Closed Bug 926640 Opened 11 years ago Closed 10 years ago

[tracking] Improve API performance

Tracking

(Not tracked)

Status:

RESOLVED FIXED

People

(Reporter: chuck, Unassigned)

References

Details

(Keywords: perf)

Keywords:

perf

Votes:

Attachments

(3 files, 2 obsolete files)

Screen shot of weekly performance report email 11 years ago Chuck Harmston [:chuck] (deleted), image/png		Details
Graph indicating the highest average response time per view 11 years ago Chuck Harmston [:chuck] (deleted), image/png		Details
Table showing the amount of time spent in segments of the response 11 years ago Chuck Harmston [:chuck] (deleted), image/png		Details
Data about the most common web transactions (CSV) 11 years ago Chuck Harmston [:chuck] (deleted), text/csv		Details
Response segment data for mkt.search.api:FeaturedSearchView 11 years ago Chuck Harmston [:chuck] (deleted), image/png		Details

Chuck Harmston [:chuck]

Reporter

Description

•

11 years ago

Attached image Screen shot of weekly performance report email (deleted) — Details

In the weekly performance report, New Relic indicated some potential performance problems in Marketplace production. Despite no notable differences in traffic, the Apdex score dipped to its 12-week low, largely on the back of a 4.4% "Frustrated" rate, several times higher than it has been in recent weeks. Full SLA report (login required): https://rpm.newrelic.com/accounts/315282/applications/2914756/optimize/sla_report We should investigate possible causes of this spike. GA and Nagios might be good places to start. Screenshot of email attached. For reference, Apdex calculation methodology: https://docs.newrelic.com/docs/site/apdex-measuring-user-satisfaction

Matt Basta [:basta]

Comment 1

•

11 years ago

I'd bet that it has to do with the filtering stuff. I'm not really sure what we can do. Are there statsd graphs that correspond to this?

Rob Hudson [:robhudson]

Comment 2

•

11 years ago

(In reply to Matt Basta [:basta] from comment #1) > I'd bet that it has to do with the filtering stuff. I'm not really sure what > we can do. Are there statsd graphs that correspond to this? If by filtering you mean search and buchets (?) I see no indication of that in the graphite charts: http://dashboard.mktadm.ops.services.phx1.mozilla.com/graphite?site=marketplace&graph=search

Matt Basta [:basta]

Comment 3

•

11 years ago

I mean collection filtering in the search/featured/ endpoint(s)

Matt Basta [:basta]

Comment 4

•

11 years ago

It might also be the case that it's the rocketfuel endpoints and a significant portion of our traffic is just curators/admins :-/

Chuck Harmston [:chuck]

Reporter

Comment 5

•

11 years ago

Attached image Graph indicating the highest average response time per view (obsolete) (deleted) — Details

Chuck Harmston [:chuck]

Reporter

Comment 6

•

11 years ago

I've spent some time digging into numbers this morning, and it's pretty safe to say that the new filtering features are at least partially responsible for these problems. It has been consuming almost 70% of our wall clock time (a high number is expected as it the most-accessed views in Marketplace), and it has the highest average response time of any of our public-facing views by a level of magnitude (see attachment in comment 5). The complexities of this view will make optimization difficult: we serve different responses based on a large number of variables: carrier, region, category, device capabilities, etc.

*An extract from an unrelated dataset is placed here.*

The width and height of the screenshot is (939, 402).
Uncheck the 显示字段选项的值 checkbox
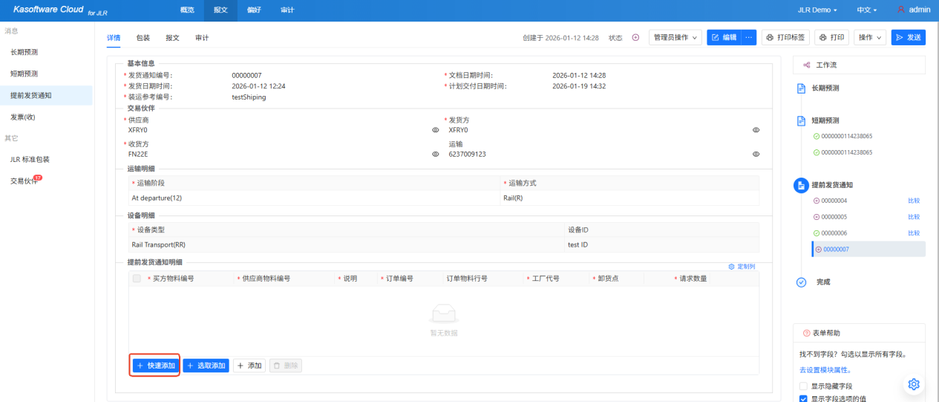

I'd like to improve those numbers, as it is a very high-traffic endpoint that will contribute to first impressions of an important part of the platform. What are some strategies we can take to improve our response time? One potential tact: gather metrics on each of those variables, and precalculate and cache responses for the most common configurations for a short period of time.

Matt Basta [:basta]

Comment 7

•

11 years ago

We could try caching collections/FACs/OSCs independently (not sure if we do this already). Curated collections can't be created per-carrier, so anyone in a particular region will see them. OSCs can only be created for the homepage, so there might be an optimization there.

Chuck Harmston [:chuck]

Reporter

Comment 8

•

11 years ago

Attached image Table showing the amount of time spent in segments of the response (obsolete) (deleted) — Details

Some additional data: a breakdown of where time is spend in various segments of the response. It appears that the majority of the time is spent outside of database transactions, so caching at that level probably wouldn't be sufficient.

Mathieu Pillard [:mat]

Comment 9

•

11 years ago

The 3 types of collections (basic/fac/os) in search/featured are queried and therefore cached separately by cache-machine. However note that if the fallback kicks in, each query made by the fallback is also cached separately, so we want to add a layer of caching on top of it all (or maybe not) We should probably gather more metrics to find out what is slow exactly, since as chuck pointed out we do quite a lot in that view because of all the variables. One thing to note is that we didn't create any specific database indexes for the collections, might be worth looking into, even though we have a very limited number of collections right now, and they are quite small, it might help a little.